OLG Frankfurt: Schriftzug sei lediglich dekorativ verwendet worden
Puma arbeitet mit sogenannten Markenbotschaftern zusammen, darunter ein brasilianischer Fußballer, der in seinem Nacken ein Tattoo mit dem besagten Schriftzug trägt. Im Zusammenarbeit brachte der Sportartikelsteller den Hoodie auf den Markt. Der Schriftzug „BLESSED“ fand sich dabei in großer gelb-schwarzer Schrift auf der Vorderseite.

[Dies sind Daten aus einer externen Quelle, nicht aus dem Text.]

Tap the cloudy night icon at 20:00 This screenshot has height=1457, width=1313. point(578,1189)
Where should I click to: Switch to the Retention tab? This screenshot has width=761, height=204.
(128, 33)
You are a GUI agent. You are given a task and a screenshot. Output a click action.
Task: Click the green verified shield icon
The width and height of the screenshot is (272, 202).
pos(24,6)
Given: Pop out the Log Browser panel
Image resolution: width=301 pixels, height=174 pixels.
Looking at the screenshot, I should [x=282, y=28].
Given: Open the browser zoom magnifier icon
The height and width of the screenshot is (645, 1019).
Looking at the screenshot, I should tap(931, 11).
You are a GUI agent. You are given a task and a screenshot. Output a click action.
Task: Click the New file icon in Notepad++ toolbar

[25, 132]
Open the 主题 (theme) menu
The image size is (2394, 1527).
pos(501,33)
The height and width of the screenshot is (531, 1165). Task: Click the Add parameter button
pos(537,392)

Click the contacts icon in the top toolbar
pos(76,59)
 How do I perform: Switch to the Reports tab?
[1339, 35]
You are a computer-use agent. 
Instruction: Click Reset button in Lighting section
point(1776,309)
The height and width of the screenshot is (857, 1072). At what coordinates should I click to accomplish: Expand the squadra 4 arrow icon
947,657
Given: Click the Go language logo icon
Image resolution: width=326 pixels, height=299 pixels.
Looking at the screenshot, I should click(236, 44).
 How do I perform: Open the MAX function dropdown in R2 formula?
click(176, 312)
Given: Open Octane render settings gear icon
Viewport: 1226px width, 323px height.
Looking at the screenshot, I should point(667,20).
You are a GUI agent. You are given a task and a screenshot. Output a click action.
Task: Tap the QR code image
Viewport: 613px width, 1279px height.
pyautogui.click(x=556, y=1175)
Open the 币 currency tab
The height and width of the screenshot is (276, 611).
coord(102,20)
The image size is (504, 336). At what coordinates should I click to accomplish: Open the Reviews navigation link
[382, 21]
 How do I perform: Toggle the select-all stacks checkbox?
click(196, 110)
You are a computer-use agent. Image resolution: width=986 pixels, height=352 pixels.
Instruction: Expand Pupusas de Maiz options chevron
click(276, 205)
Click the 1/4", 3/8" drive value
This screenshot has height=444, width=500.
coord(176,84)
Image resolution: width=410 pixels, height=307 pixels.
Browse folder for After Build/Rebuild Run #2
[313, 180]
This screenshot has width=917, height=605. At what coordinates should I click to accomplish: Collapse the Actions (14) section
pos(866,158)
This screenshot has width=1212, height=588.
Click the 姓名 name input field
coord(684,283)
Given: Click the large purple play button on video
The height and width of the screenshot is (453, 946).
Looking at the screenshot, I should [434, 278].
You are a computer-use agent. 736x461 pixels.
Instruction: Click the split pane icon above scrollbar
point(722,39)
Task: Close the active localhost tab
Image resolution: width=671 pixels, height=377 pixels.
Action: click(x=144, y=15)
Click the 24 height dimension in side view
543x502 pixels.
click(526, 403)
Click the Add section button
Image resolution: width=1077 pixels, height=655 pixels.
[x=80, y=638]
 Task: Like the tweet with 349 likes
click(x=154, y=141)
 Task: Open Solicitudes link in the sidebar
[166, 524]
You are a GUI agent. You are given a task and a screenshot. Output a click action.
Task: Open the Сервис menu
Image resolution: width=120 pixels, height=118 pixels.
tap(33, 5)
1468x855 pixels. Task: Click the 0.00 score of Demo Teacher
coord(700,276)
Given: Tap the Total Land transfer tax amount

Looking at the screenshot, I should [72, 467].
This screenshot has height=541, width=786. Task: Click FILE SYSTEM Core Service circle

Zudem weist das Kleidungsstück auf Marken des beklagten Herstellers hin.
Der klagende Gastronom nahm den Hersteller dann im Eilverfahren auf Unterlassung in Anspruch, das Landgericht lehnte diesen aber ab, und auch die Berufung zum OLG hatte keinen Erfolg. Die Benutzung des Wortes würde die Markenrechte des Klägers nicht beeinträchtigen, weil er rein dekorativ und nicht „markenmäßig“ genutzt werde. Markenmäßig ist die Benutzung eines Zeichens, wenn sie im geschäftlichen Verkehr als Abgrenzung zu Konkurrenzprodukten bzw. als Herkunftshinweis verwendet wird.
Hier nun sei der Hoodie eben Teil der Sportkollektion, die zusammen mit dem Fußballer herausgebracht worden sei. Abseits der Tatsache, dass der Markenname des Herstellers an mehreren Stellen des Kleidungsstücks erkennbar sei, wisse der Verbraucher, dass auf der Vorderseite von Kleidungsstücken Sprüche oder bekenntnishafte Aussagen aufgedruckt werden würden, so das Gericht.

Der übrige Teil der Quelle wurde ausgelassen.